The ending for “The Loneliest Girl in the World” is one of the most memorable ever in girls’ comics and still crops up in comic book discussions. In fact, the entry has been updated to include a scan of the episode below. Karen Chalmers finally learns the human race destroyed itself in a worldwide nuclear war and she is the last human. She begs the aliens who rescued her and tried to hide the truth from her to send her back in time before the war so she can die with her parents instead. Moreover, Karen goes back without losing her memory of what happened in the story (as happened in “The Human Zoo”), so she knows what is coming to her and her parents. The story looks like it was originally written for Misty.

Click thru

 

Something very odd happened with this week’s issue of “Dulcie Wears the Dunce’s Hat”: the episodes for this week and last week got swapped. Anyway, in the episode we do get, spiteful Annie Archer takes her tricks up the notch that so many troublemakers do, and it’s the notch that always advances the story to its climax and ultimately, its resolution. Annie is no longer content with getting kicks out keeping Dulcie in the dunce’s hat by sabotaging her schoolwork. After Dulcie unknowingly puts Annie’s nose out of joint in this episode she’s out to destroy Dulcie altogether.

Juliana Buch has started on Sandy while still drawing another of Tammy’s popular serials, “Plain as Pearl”. This could be a sign that Pearl is beginning to reach the end. Pearl Kent has taken a job as a model to raise the money to send her sick mother on holiday. However she has to keep it secret from her foster family or the daughter Claire will be jealous and start spitefully interfering. Now this makes a change, having the protagonist actually anticipating a thing like this instead of the usual format of the antagonist causing trouble for the protagonist behind her back. The episode opens with Pearl having a close call with Claire, but now there’s another problem – Mum has had such a serious relapse and is so unresponsive to treatment that she may never be fit enough for the holiday.

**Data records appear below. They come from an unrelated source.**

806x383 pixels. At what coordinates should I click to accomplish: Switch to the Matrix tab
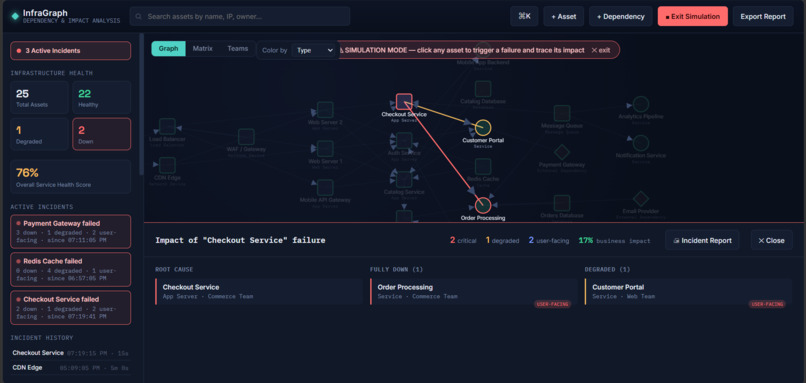[x=203, y=48]
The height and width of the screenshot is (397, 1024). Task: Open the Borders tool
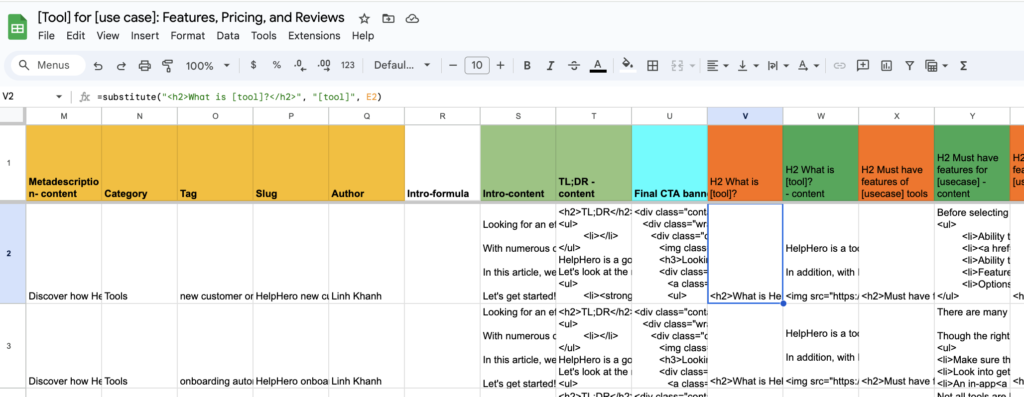coord(652,65)
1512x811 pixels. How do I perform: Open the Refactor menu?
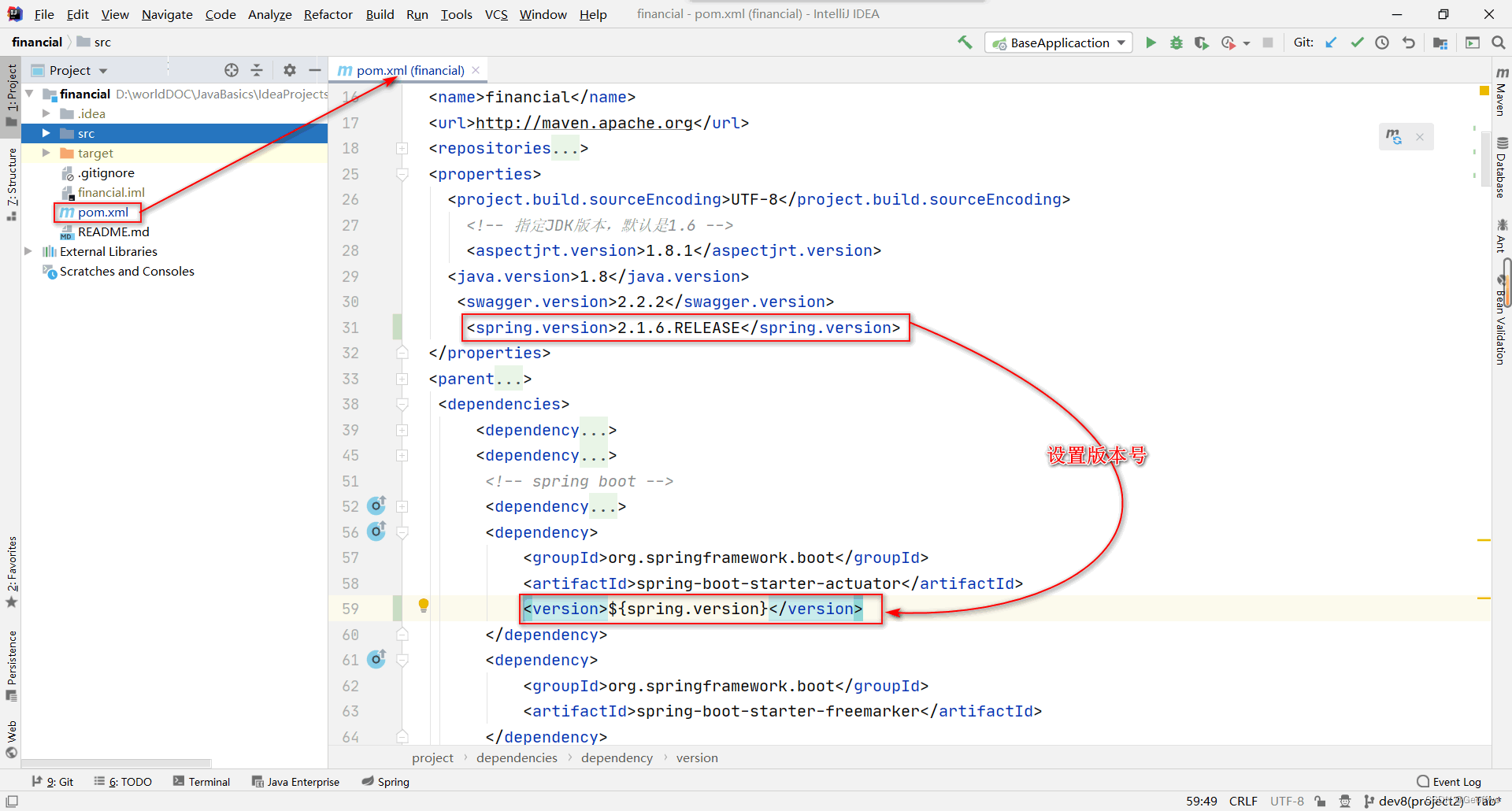click(x=328, y=14)
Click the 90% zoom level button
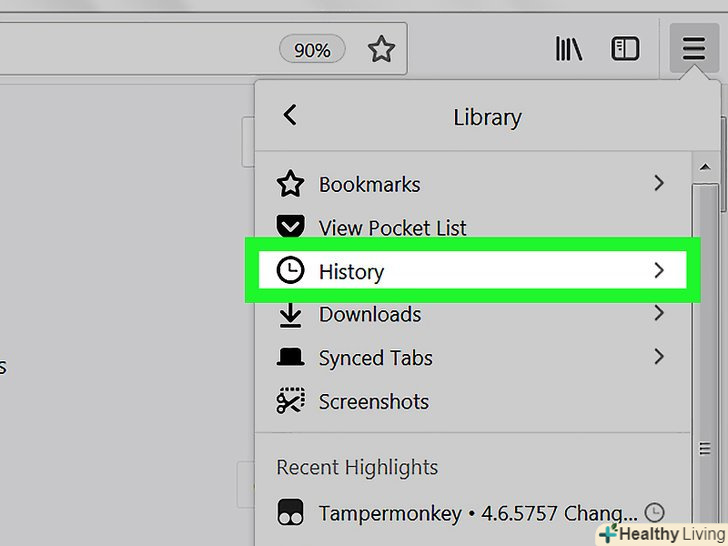The width and height of the screenshot is (728, 546). pos(312,49)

3 thoughts on “Tammy & Misty 11 October 1980

  1. Wow, that “The Loneliest Girl in the World” story is a grim-sounding one! I have missed it in my Tammy reading – I’d heard it mentioned (as you say, it is stil discussed even now) but didn’t know much about it. Can we have a scan of it please (or a story post, even)?

  2. I wonder if Malcolm Shaw wrote The Loneliest Girl in the World? Come to think of it, Kirilion has a binary star system, just like the aliens planet in “The Human Zoo”, and we know now Malcolm Shaw wrote that story.